GOAL: Extract every line of the listing below verbatim, changing nothing.

DATASET ROWS:
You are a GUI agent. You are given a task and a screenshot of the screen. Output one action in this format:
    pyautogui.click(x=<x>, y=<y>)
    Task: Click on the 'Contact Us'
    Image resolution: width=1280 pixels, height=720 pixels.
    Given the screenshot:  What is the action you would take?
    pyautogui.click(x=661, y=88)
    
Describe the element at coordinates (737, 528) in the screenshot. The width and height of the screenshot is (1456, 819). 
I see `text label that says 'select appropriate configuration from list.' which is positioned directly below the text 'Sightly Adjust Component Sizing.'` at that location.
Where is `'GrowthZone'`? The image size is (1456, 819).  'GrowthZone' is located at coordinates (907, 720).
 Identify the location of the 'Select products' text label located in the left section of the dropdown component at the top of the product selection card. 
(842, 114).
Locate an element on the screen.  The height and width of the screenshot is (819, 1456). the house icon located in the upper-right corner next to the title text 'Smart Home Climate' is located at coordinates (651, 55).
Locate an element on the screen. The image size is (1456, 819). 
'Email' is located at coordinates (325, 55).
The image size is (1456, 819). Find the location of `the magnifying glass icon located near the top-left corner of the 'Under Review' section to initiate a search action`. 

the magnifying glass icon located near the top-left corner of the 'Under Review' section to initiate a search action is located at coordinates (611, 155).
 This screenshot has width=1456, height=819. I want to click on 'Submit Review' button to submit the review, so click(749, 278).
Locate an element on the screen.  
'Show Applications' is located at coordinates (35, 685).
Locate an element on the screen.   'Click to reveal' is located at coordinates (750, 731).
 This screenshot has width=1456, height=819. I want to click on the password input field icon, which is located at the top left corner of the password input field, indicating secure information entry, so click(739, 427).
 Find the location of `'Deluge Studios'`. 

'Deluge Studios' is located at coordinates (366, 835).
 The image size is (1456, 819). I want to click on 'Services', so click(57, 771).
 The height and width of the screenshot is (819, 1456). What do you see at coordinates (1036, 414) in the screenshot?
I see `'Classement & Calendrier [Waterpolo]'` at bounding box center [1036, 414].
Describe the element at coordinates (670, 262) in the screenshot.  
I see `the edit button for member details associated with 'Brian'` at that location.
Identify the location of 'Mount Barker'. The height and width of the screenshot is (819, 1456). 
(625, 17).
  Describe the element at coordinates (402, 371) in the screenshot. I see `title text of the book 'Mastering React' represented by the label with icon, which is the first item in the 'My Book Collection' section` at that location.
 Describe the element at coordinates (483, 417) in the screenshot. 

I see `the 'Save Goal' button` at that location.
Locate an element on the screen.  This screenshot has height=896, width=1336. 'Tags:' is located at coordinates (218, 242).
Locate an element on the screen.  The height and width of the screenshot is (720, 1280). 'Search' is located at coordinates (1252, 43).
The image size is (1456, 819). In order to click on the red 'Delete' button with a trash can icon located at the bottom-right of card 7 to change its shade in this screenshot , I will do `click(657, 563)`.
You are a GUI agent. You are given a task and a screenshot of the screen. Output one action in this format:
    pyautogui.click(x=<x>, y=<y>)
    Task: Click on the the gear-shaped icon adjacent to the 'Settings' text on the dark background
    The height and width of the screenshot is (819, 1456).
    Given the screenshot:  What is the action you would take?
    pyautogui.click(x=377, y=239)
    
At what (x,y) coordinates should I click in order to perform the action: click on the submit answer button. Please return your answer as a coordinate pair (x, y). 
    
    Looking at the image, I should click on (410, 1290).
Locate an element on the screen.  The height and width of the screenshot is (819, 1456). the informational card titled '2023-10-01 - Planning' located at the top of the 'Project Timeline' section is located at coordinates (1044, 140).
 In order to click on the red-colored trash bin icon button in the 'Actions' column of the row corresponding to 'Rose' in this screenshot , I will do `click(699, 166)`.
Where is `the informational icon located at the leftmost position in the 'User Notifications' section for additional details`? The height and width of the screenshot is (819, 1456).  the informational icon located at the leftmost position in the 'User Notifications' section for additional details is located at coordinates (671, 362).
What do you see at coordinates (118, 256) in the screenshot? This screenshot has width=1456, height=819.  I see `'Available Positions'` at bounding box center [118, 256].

RESULT:
You are a GUI agent. You are given a task and a screenshot of the screen. Output one action in this format:
    pyautogui.click(x=<x>, y=<y>)
    Task: Click on the 'Contact Us'
    Image resolution: width=1280 pixels, height=720 pixels.
    Given the screenshot:  What is the action you would take?
    pyautogui.click(x=661, y=88)
    
Describe the element at coordinates (737, 528) in the screenshot. The width and height of the screenshot is (1456, 819). 
I see `text label that says 'select appropriate configuration from list.' which is positioned directly below the text 'Sightly Adjust Component Sizing.'` at that location.
Where is `'GrowthZone'`? The image size is (1456, 819).  'GrowthZone' is located at coordinates (907, 720).
 Identify the location of the 'Select products' text label located in the left section of the dropdown component at the top of the product selection card. 
(842, 114).
Locate an element on the screen.  The height and width of the screenshot is (819, 1456). the house icon located in the upper-right corner next to the title text 'Smart Home Climate' is located at coordinates (651, 55).
Locate an element on the screen. The image size is (1456, 819). 
'Email' is located at coordinates (325, 55).
The image size is (1456, 819). Find the location of `the magnifying glass icon located near the top-left corner of the 'Under Review' section to initiate a search action`. 

the magnifying glass icon located near the top-left corner of the 'Under Review' section to initiate a search action is located at coordinates (611, 155).
 This screenshot has width=1456, height=819. I want to click on 'Submit Review' button to submit the review, so click(749, 278).
Locate an element on the screen.  
'Show Applications' is located at coordinates (35, 685).
Locate an element on the screen.   'Click to reveal' is located at coordinates (750, 731).
 This screenshot has width=1456, height=819. I want to click on the password input field icon, which is located at the top left corner of the password input field, indicating secure information entry, so click(739, 427).
 Find the location of `'Deluge Studios'`. 

'Deluge Studios' is located at coordinates (366, 835).
 The image size is (1456, 819). I want to click on 'Services', so click(57, 771).
 The height and width of the screenshot is (819, 1456). What do you see at coordinates (1036, 414) in the screenshot?
I see `'Classement & Calendrier [Waterpolo]'` at bounding box center [1036, 414].
Describe the element at coordinates (670, 262) in the screenshot.  
I see `the edit button for member details associated with 'Brian'` at that location.
Identify the location of 'Mount Barker'. The height and width of the screenshot is (819, 1456). 
(625, 17).
  Describe the element at coordinates (402, 371) in the screenshot. I see `title text of the book 'Mastering React' represented by the label with icon, which is the first item in the 'My Book Collection' section` at that location.
 Describe the element at coordinates (483, 417) in the screenshot. 

I see `the 'Save Goal' button` at that location.
Locate an element on the screen.  This screenshot has height=896, width=1336. 'Tags:' is located at coordinates (218, 242).
Locate an element on the screen.  The height and width of the screenshot is (720, 1280). 'Search' is located at coordinates (1252, 43).
The image size is (1456, 819). In order to click on the red 'Delete' button with a trash can icon located at the bottom-right of card 7 to change its shade in this screenshot , I will do `click(657, 563)`.
You are a GUI agent. You are given a task and a screenshot of the screen. Output one action in this format:
    pyautogui.click(x=<x>, y=<y>)
    Task: Click on the the gear-shaped icon adjacent to the 'Settings' text on the dark background
    The height and width of the screenshot is (819, 1456).
    Given the screenshot:  What is the action you would take?
    pyautogui.click(x=377, y=239)
    
At what (x,y) coordinates should I click in order to perform the action: click on the submit answer button. Please return your answer as a coordinate pair (x, y). 
    
    Looking at the image, I should click on (410, 1290).
Locate an element on the screen.  The height and width of the screenshot is (819, 1456). the informational card titled '2023-10-01 - Planning' located at the top of the 'Project Timeline' section is located at coordinates (1044, 140).
 In order to click on the red-colored trash bin icon button in the 'Actions' column of the row corresponding to 'Rose' in this screenshot , I will do `click(699, 166)`.
Where is `the informational icon located at the leftmost position in the 'User Notifications' section for additional details`? The height and width of the screenshot is (819, 1456).  the informational icon located at the leftmost position in the 'User Notifications' section for additional details is located at coordinates (671, 362).
What do you see at coordinates (118, 256) in the screenshot? This screenshot has width=1456, height=819.  I see `'Available Positions'` at bounding box center [118, 256].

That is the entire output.